Week 9: On “Commerce, Coercion, and America’s Empire”

It has been hard for me to read the first half of this chapter calmly and unemotionally. As if China’s misery in the 19th and 20th centuries inflicted by European and American imperialism had not stung me enough, the similar experience that Latin America undertook reminded me of the interest-driven nature and ruthless measures of some if not all states. The claim that the US was at its core an anti-imperialist nation faced stark contradiction when the US annexed lands and veritably colonized parts of Latin America. It is even more ironic that domestic propaganda always justified the nation’s military and economic deeds. That US made considerable amount of interventions to the relatively small countries of the Caribbean but faced frustration when it came to stronger states like Mexico demonstrates the “law of the jungle”. Further proving this law, UFCO extended economic domination to political influence; CIA supported the overthrow of Jacobo Arbenz Guzmán in protection of UFCO’s interest. It’s all about strength. You got the strength and you do whatever you want; humanitarianism and morality are diversions in good mood.

It’s arguable and naive to say that US presence in Latin America is all abominable. For one thing, life became better for a group of people, like the landed owners, the middle class, and the dictators supported by US. While some benefited more, however, the marginalized peasants and oppressed working class also suffered more. This is consistent with the idea from last chapter that “one person’s boom was always another’s crisis”. But American imperialism couldn’t care less about the welfare of the weak, could it? Let alone the sheer enervation (if not deprivation) of another nation’s sovereignty in Guatemala’s case. For another, US intervention was also a boost to regional economy. It might not have been the best route of development for those regions, but there was no other choice. From last week’s discussion we know that not all countries can follow the same route of development and with the presence of a superpower like the US the routes are more or less distorted.

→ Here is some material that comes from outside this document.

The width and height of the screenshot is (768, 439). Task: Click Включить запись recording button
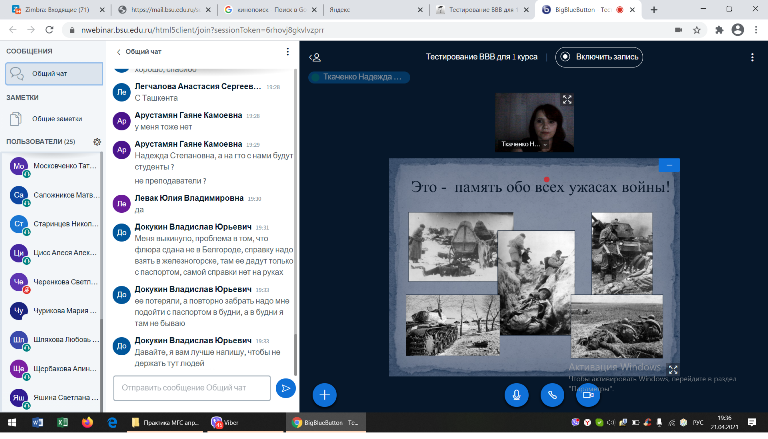599,57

The second half of the chapter, the culture part, is more complicated than a simple predator-prey scenario. In Latin America, we see rejection towards Americans, but more often we see desire for and dependence on America’s modernization and wealth, embodied in those industrial products. We see ambivalence in Brazilians’ mixture of pride and resentment about Miranda’s success, and further complication when the culture was monetized and benefited those “selling” the culture. We see Latin America being stereotyped but this stereotyping can be lucrative, and those being stereotyped held ambiguous feelings toward it. Such phenomenon, characterized in the book by “mutual consumption”, is something beyond right or wrong.